Indian film director

Krishnadev Yagnik (born 17 October 1984) is an Indian film director and screenwriter, known for his works primarily in Gujarati cinema. He is known for directing films such as Chhello Divas (2015), Karsandas Pay & Use (2017), and Shu Thayu? (2018). Shu Thayu? and Chhello Divas are among highest-grossing Gujarati films. In 2016 he has also directed the Hindi remake of his film Chhello Divas, titled Days of Tafree.

He co-founded the film production house called Belvedere Films, under which the films Shu Thayu?, Chhello Divas and Karsandas Pay & Use were produced. He wrote and directed Raado (2022), Naadi Dosh (2022), and Vash (2023), which are all Gujarati films.

==Career==
Yagnik began his career as a guitarist in garba band. He moved to Bombay pursue the career as a composer. After early struggles, he got an opportunity as Jatin Pandit's assistant. However, unable to find further opportunities as a composer, he decided to direct his own movie. He learned screenwriting and direction from YouTube videos and tutorials. With his friend Vaishal Shah, he managed to fundraise money to direct his debut film, Chhello Divas, which turned out to be one of the highest-grossing Gujarati films of all-time, earning ₹18 crore.
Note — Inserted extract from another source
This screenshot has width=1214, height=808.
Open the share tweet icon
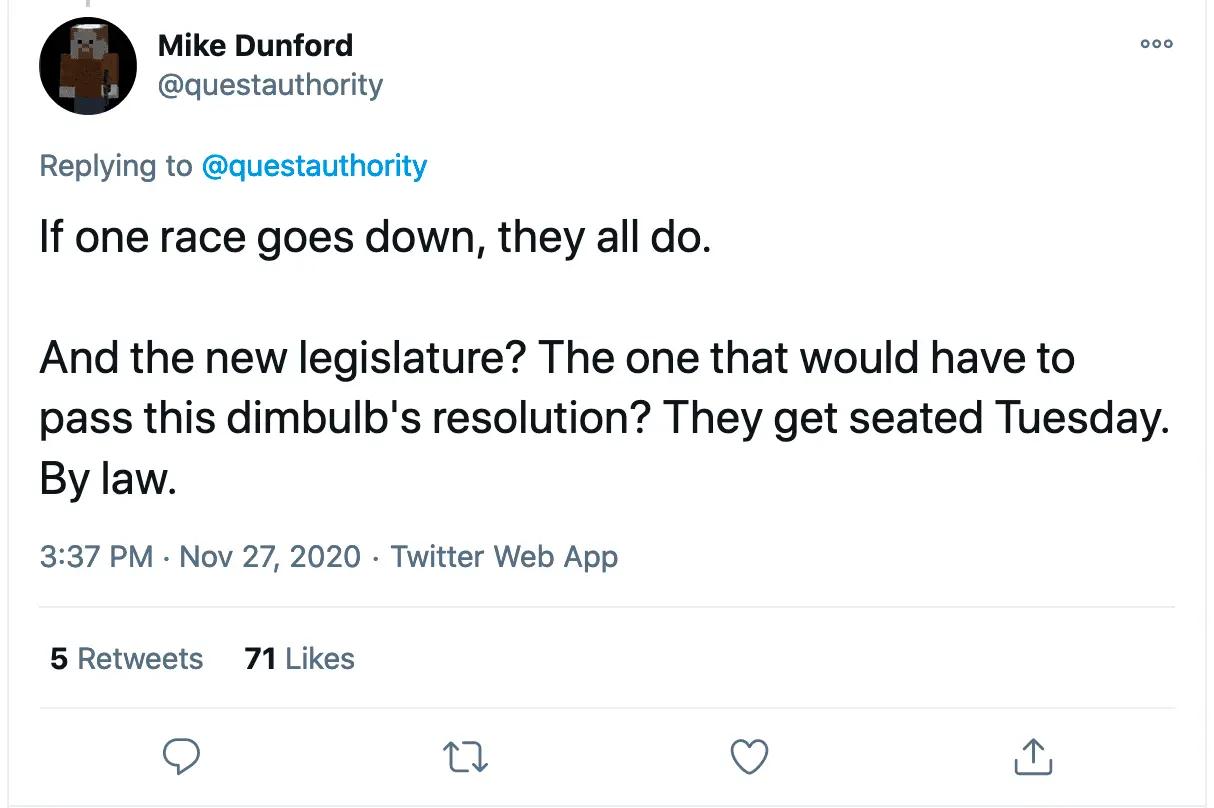tap(1031, 756)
Yagnik co-founded the production houses, Big Box Series and Belvedere Films.

==Filmography==

| Year | Film | Language | Director | Producer | Writer |
| 2015 | Chhello Divas | Gujarati | Yes | Yes | Yes |
| 2016 | Days of Tafree | Hindi | Yes | No | Yes |
| 2017 | Karsandas Pay and Use | Gujarati | Yes | Yes | Yes |
| 2018 | Shu Thayu? | Gujarati | Yes | Yes | Yes |
| Vandha Villas | Gujarati | No | No | Yes |
| 2022 | Naadi Dosh | Gujarati | Yes | No | Yes |
| Raado | Gujarati | Yes | No | Yes |
| 2023 | Vash | Gujarati | Yes | No | Yes |
| 2024 | Danny Jigar | Gujarati | Yes | No | Yes |
| Kasoombo | Gujarati | No | Yes | No |
| Shaitaan | Hindi | No | No | Yes |
| Jagat | Gujarati | No | Yes | No |
| Trisha On The Rocks | Gujarati | Yes | No | Yes |
| 2025 | Mithada Maheman | Gujarati | No | Yes | No |
| Vash Level 2 | Gujarati | Yes | No | Yes |

==Awards==
Krishnadev was awarded as the best director for the film Karsandas Pay & Use at International Gujarati Film Festival in 2018. Vash won National Film Award for Best Gujarati Feature Film at the 71st National Film Awards.